The question of whether constitutional environmental protection (CEP) promotes environmental quality or contributes to mitigating environmental degradation has been little debated in the economic literature. The first economic reflections are essentially based on countries determinants of constitutional environmental protection. In this literature, constitutional environmental protection (CEP) is shaped by political institutions favoring redistribution (Congleton, 1992; McGuire & Olson, 1996; Neumayer, 2002; Spilker, 2013) and by a society whose intertemporal preferences are future-oriented (Gupta & McIver, 2016; Imhof et al., 2016). Jeffords and Minkler (2016) analyze the role of the constitution on the achievement of environmental performance and conclude that amending the constitution to insert environmental provisions is important to mitigate the degradation of environmental quality. These authors also point out that, the more recent the constitution, the more likely it is to contain an environmental provision, while at the same time strengthening the institutional framework for combating climate change. In a descriptive approach, Boyd (2011) finds that constitutional environmental rights have had a positive effect on the filing and adjudication of environmental lawsuits in 78 of the 92 countries in his sample.

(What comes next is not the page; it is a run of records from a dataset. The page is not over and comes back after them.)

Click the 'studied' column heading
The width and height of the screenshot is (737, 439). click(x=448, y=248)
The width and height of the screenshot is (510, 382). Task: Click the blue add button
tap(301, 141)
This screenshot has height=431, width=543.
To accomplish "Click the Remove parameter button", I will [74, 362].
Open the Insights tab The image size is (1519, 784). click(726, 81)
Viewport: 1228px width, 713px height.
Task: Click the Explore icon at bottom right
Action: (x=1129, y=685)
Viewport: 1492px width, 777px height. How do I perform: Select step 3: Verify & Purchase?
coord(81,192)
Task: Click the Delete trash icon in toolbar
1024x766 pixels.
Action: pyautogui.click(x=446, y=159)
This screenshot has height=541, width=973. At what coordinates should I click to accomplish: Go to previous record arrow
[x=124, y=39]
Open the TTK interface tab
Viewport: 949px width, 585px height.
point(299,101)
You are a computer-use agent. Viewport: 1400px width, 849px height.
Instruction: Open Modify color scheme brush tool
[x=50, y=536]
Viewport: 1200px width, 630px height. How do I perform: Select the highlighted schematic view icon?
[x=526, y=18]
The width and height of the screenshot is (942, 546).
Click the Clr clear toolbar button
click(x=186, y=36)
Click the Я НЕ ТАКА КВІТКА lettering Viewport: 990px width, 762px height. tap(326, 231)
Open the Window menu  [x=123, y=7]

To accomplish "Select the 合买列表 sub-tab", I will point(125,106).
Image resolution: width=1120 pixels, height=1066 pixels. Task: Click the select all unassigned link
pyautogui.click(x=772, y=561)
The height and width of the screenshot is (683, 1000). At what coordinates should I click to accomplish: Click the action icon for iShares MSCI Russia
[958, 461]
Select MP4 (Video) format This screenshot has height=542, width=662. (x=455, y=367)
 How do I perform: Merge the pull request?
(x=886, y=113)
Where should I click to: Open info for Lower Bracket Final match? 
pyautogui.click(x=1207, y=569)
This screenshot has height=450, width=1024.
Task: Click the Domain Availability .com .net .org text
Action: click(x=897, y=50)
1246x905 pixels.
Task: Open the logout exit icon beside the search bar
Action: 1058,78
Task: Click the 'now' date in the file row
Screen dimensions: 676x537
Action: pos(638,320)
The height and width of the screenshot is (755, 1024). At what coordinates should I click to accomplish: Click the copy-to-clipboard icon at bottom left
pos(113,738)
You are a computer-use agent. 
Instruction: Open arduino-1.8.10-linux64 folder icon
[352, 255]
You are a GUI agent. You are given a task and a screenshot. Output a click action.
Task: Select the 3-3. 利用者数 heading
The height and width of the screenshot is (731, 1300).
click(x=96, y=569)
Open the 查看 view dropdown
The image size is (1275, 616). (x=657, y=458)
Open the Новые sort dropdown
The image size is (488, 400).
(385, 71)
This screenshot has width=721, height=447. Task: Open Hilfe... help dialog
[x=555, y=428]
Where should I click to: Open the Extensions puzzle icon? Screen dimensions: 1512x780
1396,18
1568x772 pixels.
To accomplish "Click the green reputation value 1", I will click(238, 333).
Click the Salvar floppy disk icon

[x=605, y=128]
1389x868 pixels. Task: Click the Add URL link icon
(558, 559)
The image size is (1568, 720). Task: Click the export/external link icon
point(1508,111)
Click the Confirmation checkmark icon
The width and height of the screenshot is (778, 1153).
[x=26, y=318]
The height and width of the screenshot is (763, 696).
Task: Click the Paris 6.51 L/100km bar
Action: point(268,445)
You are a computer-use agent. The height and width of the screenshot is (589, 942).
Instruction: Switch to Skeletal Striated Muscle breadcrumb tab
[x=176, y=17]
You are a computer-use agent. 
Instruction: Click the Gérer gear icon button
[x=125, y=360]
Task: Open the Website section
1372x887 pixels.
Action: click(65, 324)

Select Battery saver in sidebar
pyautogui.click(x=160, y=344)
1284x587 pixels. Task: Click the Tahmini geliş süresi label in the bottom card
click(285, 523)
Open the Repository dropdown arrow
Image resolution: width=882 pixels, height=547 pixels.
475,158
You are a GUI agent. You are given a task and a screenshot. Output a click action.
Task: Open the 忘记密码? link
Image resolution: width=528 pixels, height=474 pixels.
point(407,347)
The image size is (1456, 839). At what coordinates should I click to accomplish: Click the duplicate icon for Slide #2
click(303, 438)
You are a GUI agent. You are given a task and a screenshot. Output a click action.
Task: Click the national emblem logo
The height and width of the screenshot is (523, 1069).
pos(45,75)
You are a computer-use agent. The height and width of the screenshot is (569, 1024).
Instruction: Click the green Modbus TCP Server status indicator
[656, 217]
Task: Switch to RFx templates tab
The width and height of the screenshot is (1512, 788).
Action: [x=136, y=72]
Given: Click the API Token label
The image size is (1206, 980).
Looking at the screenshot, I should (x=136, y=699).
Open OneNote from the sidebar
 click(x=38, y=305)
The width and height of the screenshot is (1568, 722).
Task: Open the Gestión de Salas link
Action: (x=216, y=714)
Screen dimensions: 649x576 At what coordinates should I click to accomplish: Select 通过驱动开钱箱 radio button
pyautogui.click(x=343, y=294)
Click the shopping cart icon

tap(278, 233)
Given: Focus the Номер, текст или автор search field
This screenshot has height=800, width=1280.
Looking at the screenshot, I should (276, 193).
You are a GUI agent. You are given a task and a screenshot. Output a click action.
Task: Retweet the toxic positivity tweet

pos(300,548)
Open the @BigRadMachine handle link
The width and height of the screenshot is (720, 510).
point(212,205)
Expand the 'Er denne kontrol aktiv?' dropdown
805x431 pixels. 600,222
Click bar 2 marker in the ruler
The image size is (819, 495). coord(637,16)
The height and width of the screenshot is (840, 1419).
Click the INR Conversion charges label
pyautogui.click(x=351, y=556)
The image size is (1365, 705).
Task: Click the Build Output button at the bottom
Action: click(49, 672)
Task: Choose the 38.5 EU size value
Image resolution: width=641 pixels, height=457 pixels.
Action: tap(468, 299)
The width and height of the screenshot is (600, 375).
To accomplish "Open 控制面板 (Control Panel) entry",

However, there is a paucity of empirical studies on potential effect of constitutional environmental protection on quality of environment. This paper fills this gap in the literature, by assessing the impact of constitutional environmental protection on quality of environment. It does this by relying on entropy balancing, an impact analysis method developed by Hainmueller (2012). Using a sample of 119 countries of both developed and developing countries over the period 1990–2020. We show that constitutional environmental protection adoption decreases carbon dioxide emissions in CEP countries relative to non-CEP countries. This result is robust to several robustness tests. Including a using of alternative estimation methods such as propensity score matching (PSM), the Inverse Probability Treatment Weighting (IPTW), the Augmented Inverse Probability Treatment Weighting (AIPTW), panel fixed effect and the system-GMM. The findings on the heterogeneity test performs on the dynamic panel suggest that, i) constitutional environmental protection negatively affect carbon dioxide emissions only in Latin America, MENA and sub-Saharan Africa countries but not in Europe and Asia Pacific; ii) the magnitude of the effect of constitutional environmental protection (CEP) is more important in countries with French civil law system as legal origin than countries with English common law system; iii) for countries that start with high level of CO2 emissions, constitutional environmental protection (CEP) is associated with better environmental quality. Going further in analysis, we provide additional evidence that state experience in CEP increase environmental quality by reducing carbon dioxide emissions.
The rest of the paper is organized as follows. Section 2 presents the methodology. Section 3 presents the data and descriptive statistics. The results are presented in Section 4, followed by a robustness analysis in Section 5. Section 6 concludes.